Peserta diskusi lainnya, Marsha, peneliti Indonesia Judicial Research Society (IJRS), menambahkan perlunya petunjuk teknis penanganan kekerasan berbasis gender dan komitmen anggaran, termasuk dana bantuan korban kekerasan.
“Ada kebutuhan pelatihan lanjutan tentang implementasi UU TPKS baik bagi Kepolisian, Kejaksaan, maupun Mahkamah Agung untuk menghindari ketidakpastian penerapan hukum dan menjunjung penanganan dan pemulihanbagi korban,” kata Marsha.
“Selain itu, pelatihan kebijakan internal seputar pendekatan ramah perempuan, anak dan penyandang disabilitas dalam peradilan pidana masing-masing institusi perlu diberikan secara berkelanjutan,” tambahnya.
Menurut Marsha, permasalahan serupa terjadi dalam penanganan permohonan dispensasi kawin.
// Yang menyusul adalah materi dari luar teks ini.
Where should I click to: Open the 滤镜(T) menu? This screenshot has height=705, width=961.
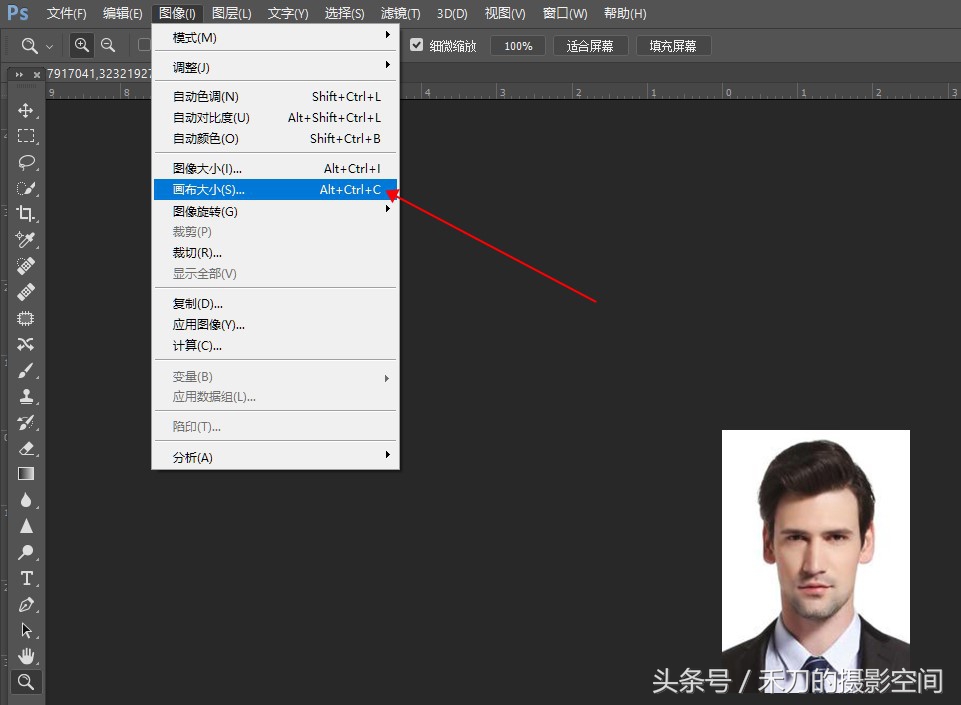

Banyak terjadi putusan hakim yang mengedepankan norma patriarkis dan belum sepenuhnya memerhatikan asas kepentingan terbaik bagi anak.
Misalnya, indeksasi putusan menemukan ada hakim yang memberikan dispensasi kawin kepada sepasang remaja berdasarkan alasan untuk menghindari zina karena mereka telah menjalin hubungan pacaran. Padahal, keduanya di bawah umur dan masih sekolah.
Bahkan pada kasus yang cukup ekstrem, korban kasus kekerasan berbasis gender justru mendapatkan tekanan untuk dinikahkan dengan pelaku. Ironisnya, tekanan kerap datang dari keluarga korban maupun pelaku yang memutuskan sepihak untuk menghindari aib.